Data »

▬▬▬▬▬▬

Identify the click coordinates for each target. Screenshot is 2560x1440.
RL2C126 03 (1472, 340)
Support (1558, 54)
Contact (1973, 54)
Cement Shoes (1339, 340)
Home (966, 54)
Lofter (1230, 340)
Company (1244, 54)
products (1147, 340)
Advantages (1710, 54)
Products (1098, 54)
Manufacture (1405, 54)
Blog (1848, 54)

▬▬▬▬▬▬

Task goal »
Copy out exactly the lines that begin at the one with "Contact (1973, 54)" and end at the close of the material above; nothing else belongs in the answer.

Output »
Contact (1973, 54)
Cement Shoes (1339, 340)
Home (966, 54)
Lofter (1230, 340)
Company (1244, 54)
products (1147, 340)
Advantages (1710, 54)
Products (1098, 54)
Manufacture (1405, 54)
Blog (1848, 54)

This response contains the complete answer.